O dönemde Türkiye’nin deve dişi gibi şehirleri vardı.
Artık yok.
Sözünü ettiğim teoriye itibar edecek olursak eğer, Türkiye giderek daha az gelişmiş bir ülke olmaya doğru yol alırken kalkındı. Eh, bana da zaten tam da böyle oldu gibi geliyor.
***
Bir insanın hangi okuldan mezun olduğunu kolayca tahmin edemem. Mülkiyelileri biraz, ODTÜ’lüleri daha güvenle teşhis edebilirim ama mesela İstanbul Üniversitesi mezunu ile Hacettepe mezununu birbirinden ayırt edemem. Ama mesela Erzurumlu birini Konyalıdan, onu Balıkesirliden, onu da Samsunludan ayırt edebilirim. Birkaç saat kâfi gelir genellikle.
Yani şehir, insana, okuduğu okuldan daha derin bir damga vurur.

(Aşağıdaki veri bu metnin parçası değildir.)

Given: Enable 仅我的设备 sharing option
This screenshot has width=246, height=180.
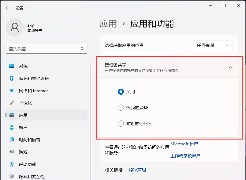Looking at the screenshot, I should [121, 108].
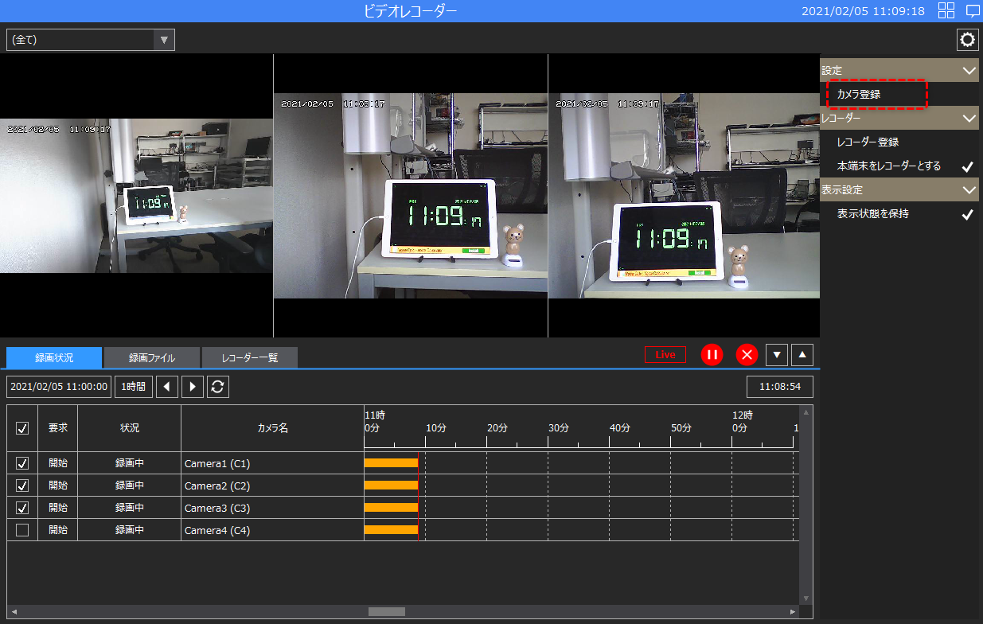This screenshot has height=624, width=983.
Task: Uncheck the Camera1 (C1) recording checkbox
Action: click(x=21, y=462)
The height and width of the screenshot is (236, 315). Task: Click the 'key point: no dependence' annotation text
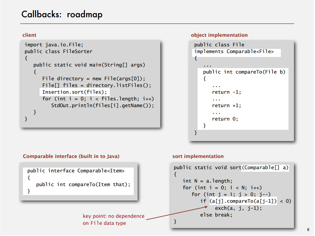click(113, 216)
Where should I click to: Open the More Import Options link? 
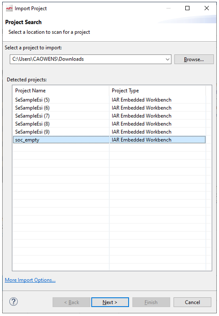30,280
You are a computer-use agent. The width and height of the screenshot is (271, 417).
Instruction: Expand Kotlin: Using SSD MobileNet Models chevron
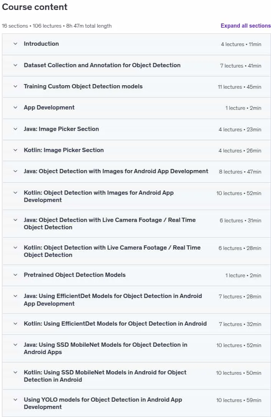(x=15, y=372)
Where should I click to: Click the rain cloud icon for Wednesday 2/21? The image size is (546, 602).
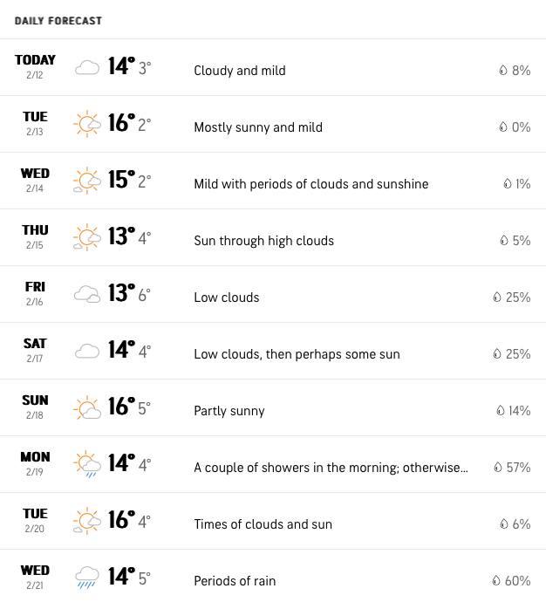click(87, 577)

Dahası, bir insanın dinle ilişkisi mesela, siyasi duruşundan daha çok, büyüdüğü şehre endeksli olur. Malatyalı ortalama bir CHP’li, Edirneli ortalama bir AKP’liden daha çok namaz kılar veya daha az oruç yer. Bir adamın kadınlar, bir kadının erkekler hakkındaki tutumu da, siyasi tercihinden veya okuduğu okullardan çok, büyüdüğü/yaşadığı yer tarafından belirlenir.
Türkiye’nin şehirleri, hepimizin gözleri önünde birer birer öldü. Erzurum’un mesela, Türkiye hakkında söyleyecek hiçbir sözü, Türkiye’de hiçbir izi kalmadı. Çünkü zaten Erzurum kalmadı. Bursa, Trabzon, Gaziantep, Mersin kalmadı. İzmir kalmadı ya, dahası var mı?
Türkiye’nin şehirleri hepimizin gözleri önünde birer birer ölürken, memleketin Cumhuriyetçi çocukları 28 Şubatlar imal edip, şehirleri olmayan memleketi çağdaşlaştırmaya filan kalkıştılar. Şimdi de tastamam aynı şeyi yapmaya çalışıyorlar.
Medeniyet kelimesinin Batılı dillerdeki karşılıkları, genellikle, şehir kelimesi ile aynı kökten gelir. Türkçede de medeniyet kelimesi, bir şehir olan Medine’nin adından türemiş. Şehir yoksa medeniyet yok.
Kasabalı bir topluluk dişe dokunur bir şey yapamaz. Filanca partinin başına falancanın geçmesiyle, Cumhurbaşkanlığı makamına filancanın oturmasıyla olmaz.